Grandal figures to begin the season as the Pirates’ primary catcher while being backed up by one of the other three. He hopes to be a mentor to others at the position.

“I’ve had my career, and those guys are just getting started,” Grandal said. “If I can help them in any way, that’s No. 1. Everything else is about trying to win and helping them do a good job behind the plate whenever I’m not there. The catching group is one of the most important groups on a team, so anything I can do for them to help them develop and become their own, I’ll gladly do it.”

Grandal believes he owes it to the younger guys to pay it forward. Grandal didn’t have that person in his career until after his third major-league season when the Dodgers acquired him from the San Diego Padres in a trade.

He came under the tutelage of Dodgers catcher instructor Steve Yeager, who caught in the big leagues for 15 years from 1972-86.

“What I am today is pretty much built through trials and experiments, I guess,” Grandal said. “I wish I had somebody that could have taken me under their wing and show me the ropes. I don’t want other guys to go through the same thing, so if I can do that for them, that’s a good thing.”
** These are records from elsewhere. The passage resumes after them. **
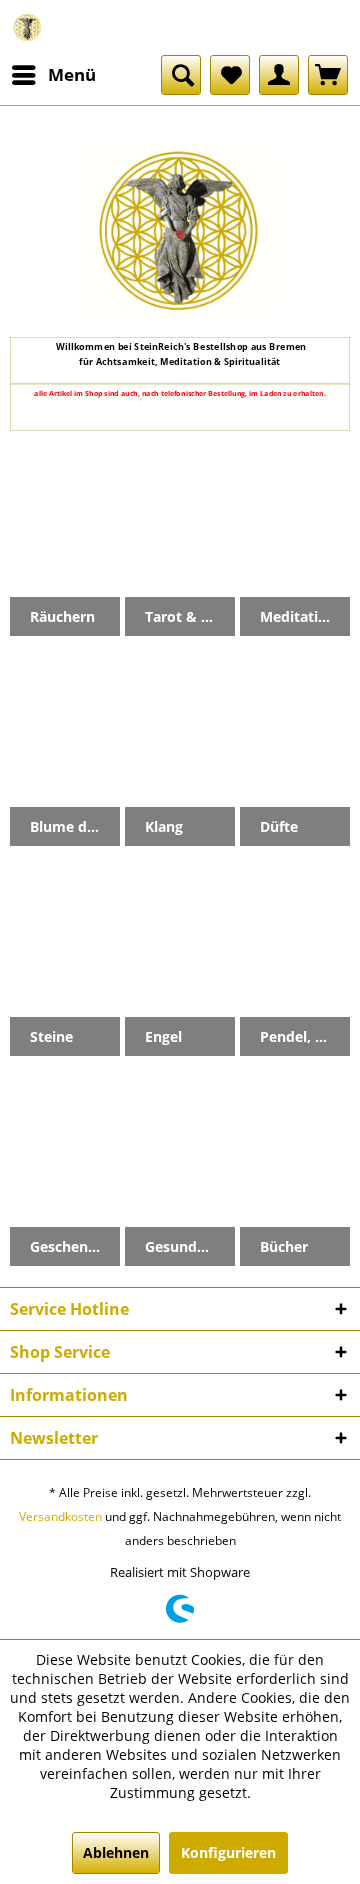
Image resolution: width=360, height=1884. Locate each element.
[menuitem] (53, 75)
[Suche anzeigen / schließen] (181, 75)
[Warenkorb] (328, 75)
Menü (72, 74)
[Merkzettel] (230, 75)
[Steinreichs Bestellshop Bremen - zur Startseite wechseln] (27, 27)
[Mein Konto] (279, 75)
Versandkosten (60, 1516)
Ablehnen (116, 1852)
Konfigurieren (228, 1852)
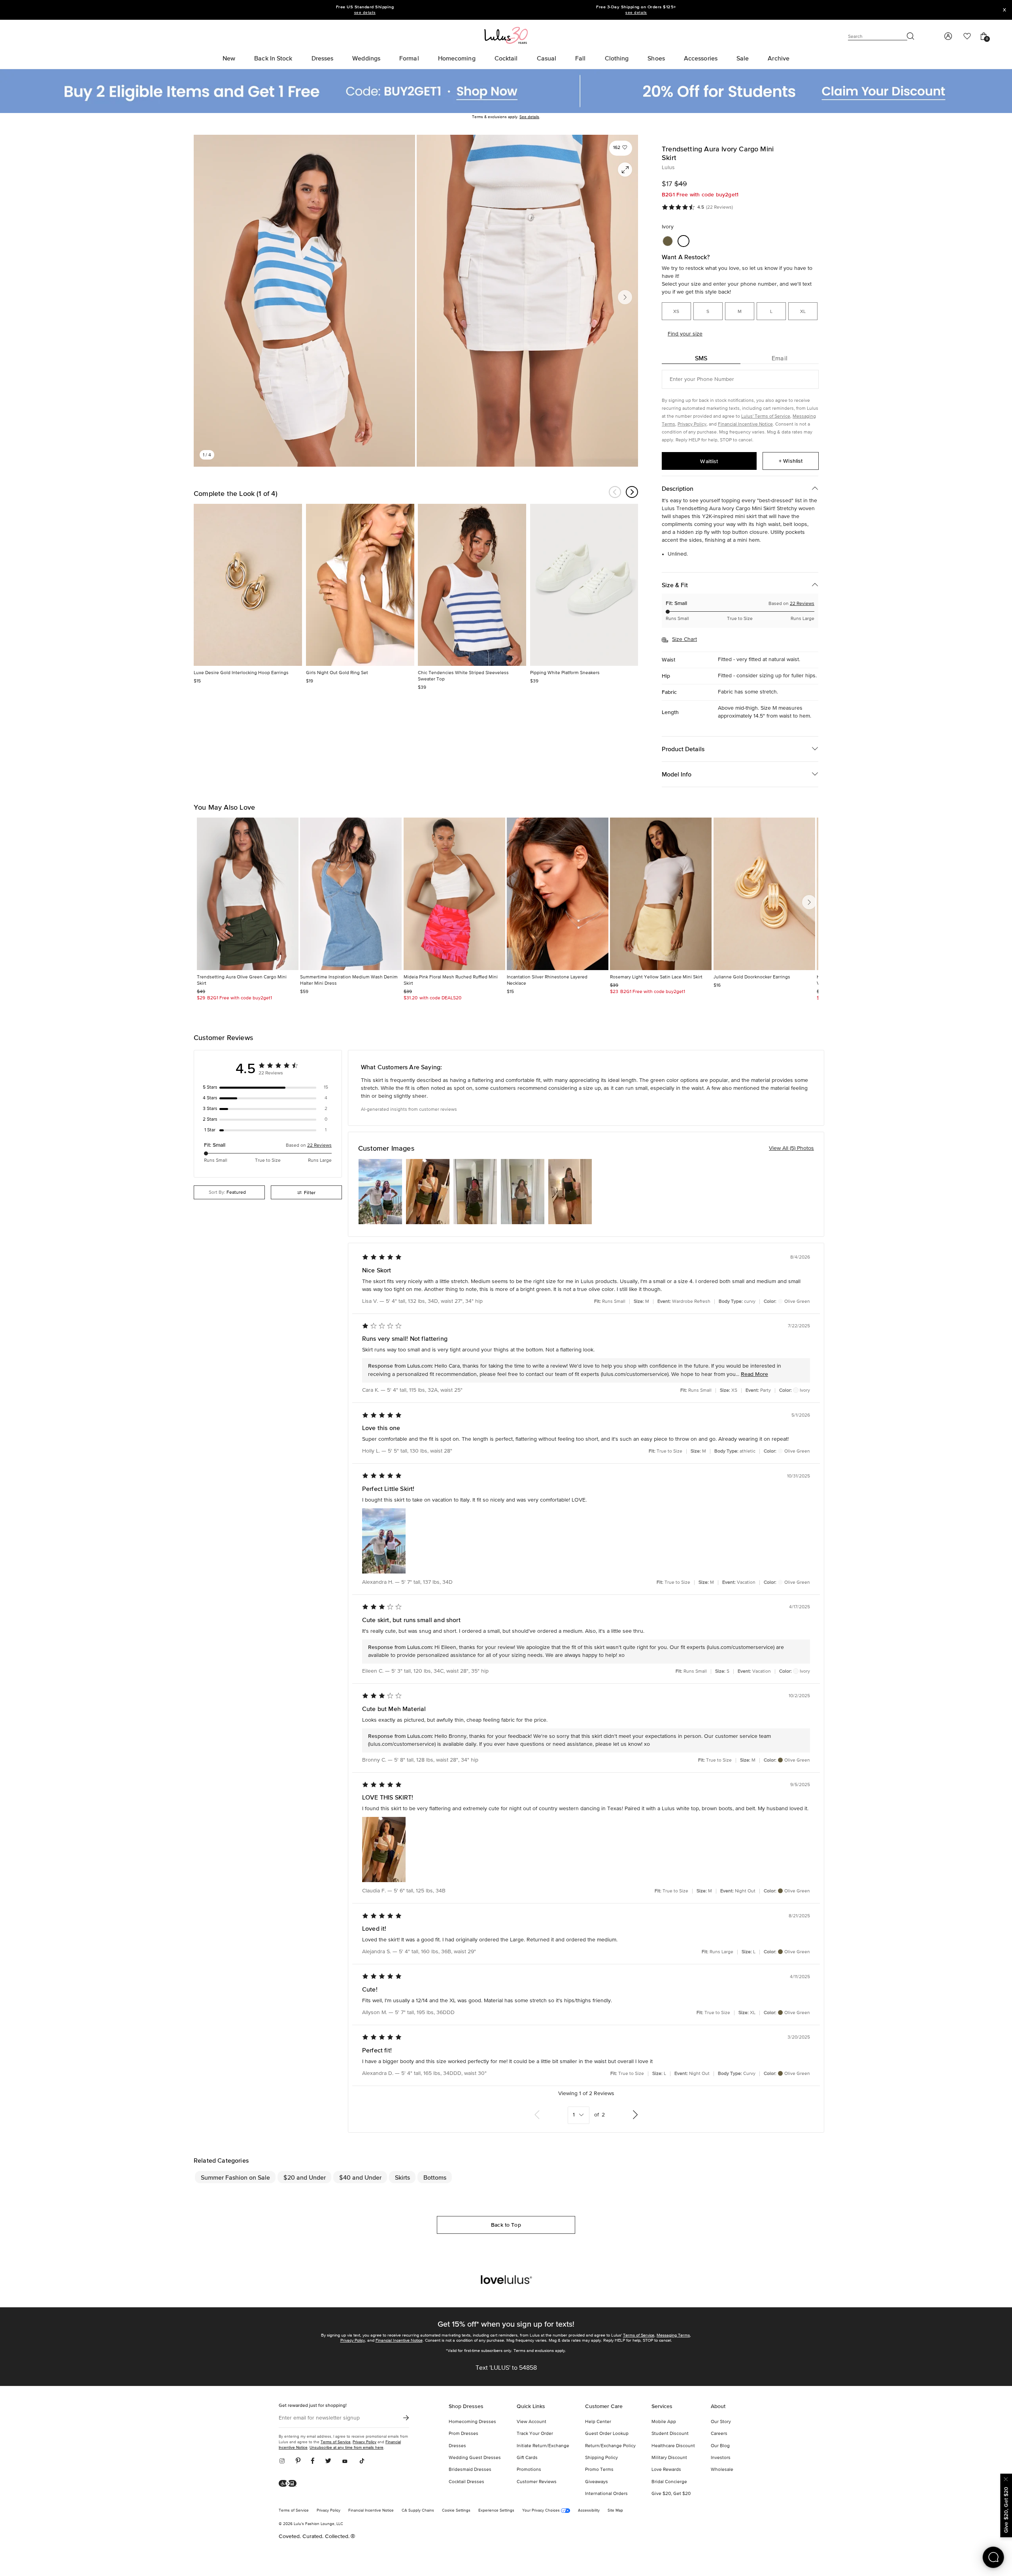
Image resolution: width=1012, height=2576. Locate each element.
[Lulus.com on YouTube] (344, 2461)
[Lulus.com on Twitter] (328, 2461)
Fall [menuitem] (580, 58)
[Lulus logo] (506, 35)
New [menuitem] (229, 58)
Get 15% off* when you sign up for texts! (506, 2324)
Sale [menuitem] (742, 58)
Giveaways (596, 2482)
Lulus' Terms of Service (765, 416)
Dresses (457, 2446)
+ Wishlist (790, 461)
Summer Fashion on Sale (235, 2177)
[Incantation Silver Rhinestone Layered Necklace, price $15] (557, 894)
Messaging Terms (673, 2335)
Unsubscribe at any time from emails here (346, 2447)
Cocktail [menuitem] (506, 58)
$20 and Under (304, 2177)
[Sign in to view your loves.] (967, 36)
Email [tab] (779, 358)
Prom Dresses (463, 2433)
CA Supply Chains (418, 2510)
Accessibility (589, 2510)
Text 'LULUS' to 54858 (506, 2368)
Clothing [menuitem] (617, 58)
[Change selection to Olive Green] (668, 241)
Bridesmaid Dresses (470, 2469)
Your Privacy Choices (541, 2510)
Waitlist (709, 461)
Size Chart (684, 639)
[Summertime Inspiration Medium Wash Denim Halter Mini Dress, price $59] (351, 894)
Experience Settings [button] (496, 2510)
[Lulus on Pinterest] (298, 2461)
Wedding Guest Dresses (475, 2457)
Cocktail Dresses (466, 2482)
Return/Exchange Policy (610, 2446)
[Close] (1006, 2478)
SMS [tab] (701, 358)
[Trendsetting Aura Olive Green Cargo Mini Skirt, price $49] (247, 894)
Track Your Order (535, 2433)
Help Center (598, 2422)
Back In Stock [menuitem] (273, 58)
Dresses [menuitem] (323, 58)
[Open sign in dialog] (947, 36)
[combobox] (229, 1192)
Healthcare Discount (673, 2446)
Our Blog (720, 2446)
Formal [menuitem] (409, 58)
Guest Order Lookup (607, 2433)
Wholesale (722, 2469)
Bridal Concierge (669, 2482)
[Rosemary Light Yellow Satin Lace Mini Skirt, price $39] (661, 894)
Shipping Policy (601, 2457)
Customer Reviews (537, 2482)
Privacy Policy (692, 424)
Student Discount (670, 2433)
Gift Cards (527, 2457)
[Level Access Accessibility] (290, 2483)
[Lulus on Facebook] (313, 2461)
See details (529, 117)
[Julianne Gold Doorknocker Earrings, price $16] (764, 894)
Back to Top (506, 2225)
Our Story (721, 2422)
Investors (721, 2457)
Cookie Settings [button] (456, 2510)
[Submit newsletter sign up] (406, 2418)
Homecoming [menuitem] (457, 58)
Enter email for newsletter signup (319, 2418)
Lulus (668, 167)
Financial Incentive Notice (745, 424)
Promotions (529, 2469)
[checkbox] (268, 1087)
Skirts (402, 2177)
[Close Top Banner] (1004, 10)
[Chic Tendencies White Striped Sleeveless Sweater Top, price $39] (472, 585)
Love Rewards (666, 2469)
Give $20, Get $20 (671, 2493)
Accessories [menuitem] (700, 58)
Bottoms (434, 2177)
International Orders (606, 2493)
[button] (620, 148)
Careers (719, 2433)
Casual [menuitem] (547, 58)
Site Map (615, 2510)
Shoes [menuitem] (656, 58)
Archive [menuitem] (778, 58)
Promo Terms (599, 2469)
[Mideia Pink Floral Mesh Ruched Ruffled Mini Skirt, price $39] (454, 894)
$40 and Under (360, 2177)
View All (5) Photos (791, 1148)
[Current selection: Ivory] (683, 241)
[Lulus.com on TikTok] (361, 2461)
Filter (309, 1192)
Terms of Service (638, 2335)
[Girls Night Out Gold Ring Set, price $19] (360, 585)
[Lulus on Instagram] (285, 2461)
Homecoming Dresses (472, 2422)
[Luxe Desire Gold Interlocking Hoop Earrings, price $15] (248, 585)
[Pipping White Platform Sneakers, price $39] (584, 585)
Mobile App (663, 2422)
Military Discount (669, 2457)
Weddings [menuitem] (366, 58)
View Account (531, 2422)
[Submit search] (911, 36)
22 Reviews (802, 603)
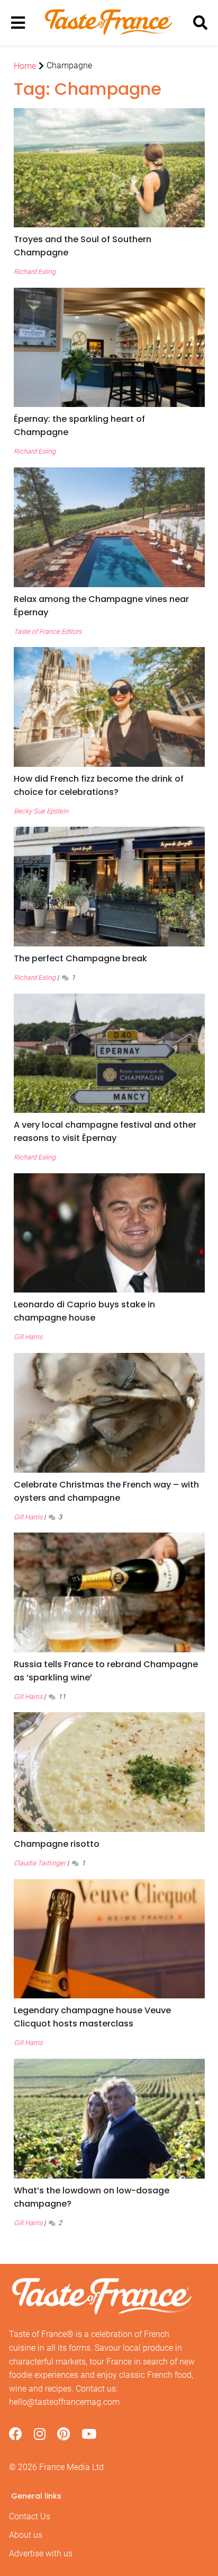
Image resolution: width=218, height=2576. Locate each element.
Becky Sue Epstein (41, 811)
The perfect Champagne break (80, 958)
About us (25, 2535)
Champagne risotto (56, 1844)
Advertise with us (40, 2553)
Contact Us (29, 2516)
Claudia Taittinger (40, 1863)
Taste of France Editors (47, 631)
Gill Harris (28, 1337)
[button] (109, 245)
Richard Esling (35, 272)
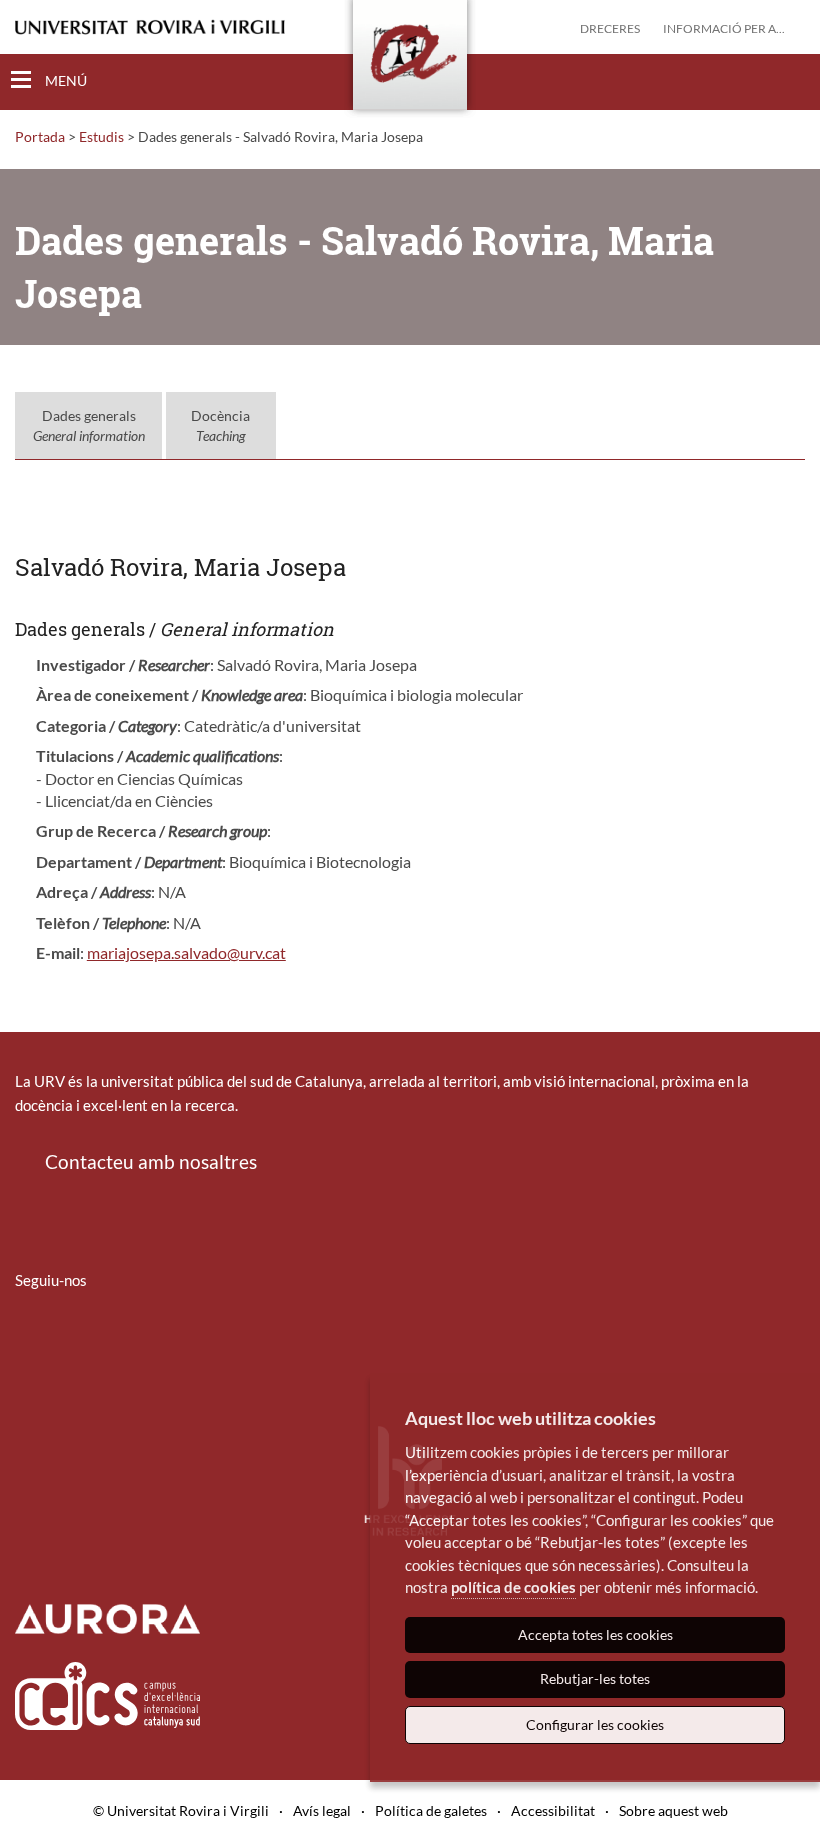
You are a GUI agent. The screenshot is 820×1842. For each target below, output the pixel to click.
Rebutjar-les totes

The Pirates weren’t looking for a catcher when the offseason began. However, general manager Ben Cherington was forced into action following Rodriguez’s injury in November and he is happy to have landed Grandal despite his minus-11 defensive runs saved last season.

“We looked at a lot of different ways to do that,” Cherington said of adding catching depth. “Ultimately, Grandal was the one that fit best for us. Excited to get to know Yas. The reputation he has is he’s an incredibly hard worker, takes game preparation really seriously, and has a really high standard for competition. A bit of edge around expecting to win, and that’s an element that we want to bring into our team.”

Just as importantly, Grandal still loves what he’s doing. Even at a discounted price.